Muitos acham que podem substituir a leitura de um texto de referência por um vídeo no YouTube assistido enquanto lavam a louça ou estão no trânsito. Vemos militâncias, muitas vezes ligadas a causas justas, alimentadas apenas por memes e slogans. Eles podem servir para chamar atenção para um tema, mas não dão conta da complexidade do mundo real. Quando você afirma que esse esforço intelectual é necessário, rapidamente vem a acusação de elitismo. Mas o objetivo da democratização do ensino superior é justamente possibilitar que pessoas que não têm esses referenciais de berço possam adquiri-los.
Além disso, há uma confusão crescente entre o papel do cientista e o do divulgador científico. A divulgação é essencial – sobretudo diante do avanço do negacionismo –, mas são papéis distintos. Um cientista pode ser brilhante e não ter nenhuma habilidade para divulgar ciência, e isso não o desqualifica. O problema é que hoje, com agências de fomento exigindo presença nas redes sociais como critério de avaliação, corremos o risco de valorizar mais quem tem habilidade de se comunicar online do que quem produz conhecimento relevante. Por outro lado, há excelentes divulgadores que não são cientistas, e tudo bem, desde que não se confunda isso. Mas o que tem predominado é uma vulgarização de baixa qualidade.
A boa divulgação científica exige cuidado. Você não pode pegar algo como física quântica e reduzi-la a um vídeo de TikTok e achar que está ensinando alguma coisa. Está apenas criando a ilusão de conhecimento. Mesmo o público da divulgação precisa estar disposto a fazer um esforço intelectual mínimo para compreender o conteúdo. No caso das ciências sociais, isso também é complicado, porque os conflitos de interesse estão muito mais presentes de forma direta.

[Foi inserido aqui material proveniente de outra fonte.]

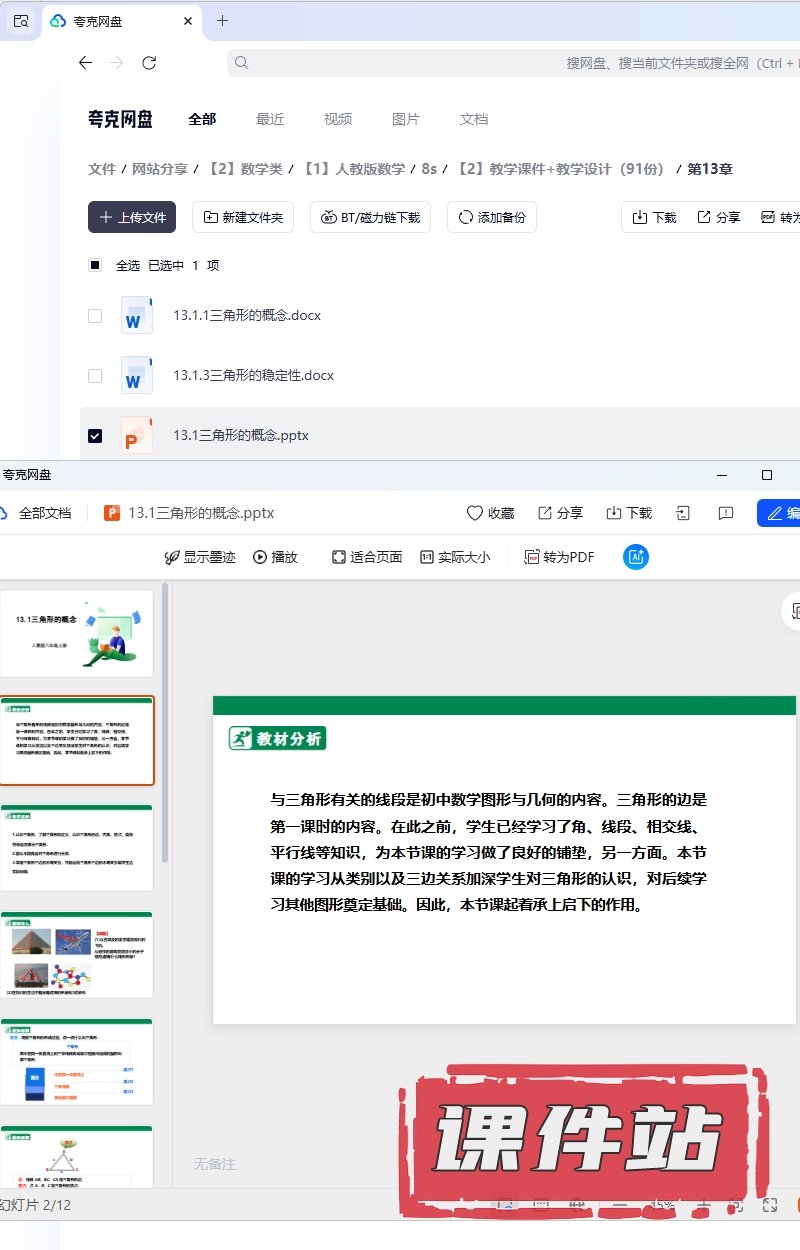Convert presentation with 转为PDF
800x1250 pixels.
point(559,557)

Há ainda uma confusão entre divulgação científica e o papel dos doutrinadores – termo que acho horrível pelo uso que a direita faz dele, mas que descreve bem o que acontece. A ciência não é neutra. Eu, por exemplo, faço ciência social, que inevitavelmente toma posição. Mas entendo que meu papel como cientista é diferente do de um militante ou de uma liderança partidária. Tenho que estar aberto ao contraditório, disposto a entender o mundo de forma não dogmática. E, infelizmente, vemos muita gente, inclusive com grande potencial, confundindo esses papéis.
Diante disso, a primeira coisa que precisamos fazer é resistir. Pode parecer antipático, mas é necessário garantir padrões mínimos. As políticas de inclusão não podem significar o rebaixamento desses padrões, senão estaremos apenas mascarando a exclusão com outra roupagem. Também precisamos ocupar os espaços possíveis com divulgação científica de qualidade – e, felizmente, há bons exemplos disso em coletivos e projetos independentes.
Mas, francamente, não tenho nenhuma fórmula para resolver esse impasse. E, para ser sincero, também não tenho muito otimismo no curto prazo. Estamos em um momento extremamente desafiador. Se há 20 anos alguém me dissesse que chegaríamos a esse ponto, eu acharia que era um delírio. Estamos vivendo uma era em que a ignorância virou mérito. Basta olhar para lideranças em todo mundo, que fazem questão de ostentar a própria incompetência, como se isso os tornasse mais autênticos. Isso é assustador. O problema não é só que ideias absurdas estejam circulando, mas que essas ideias estão orientando decisões de quem tem poder. Não sei como enfrentaremos isso, mas sei que será preciso muito mais do que memes e likes para reconstruir o pensamento crítico.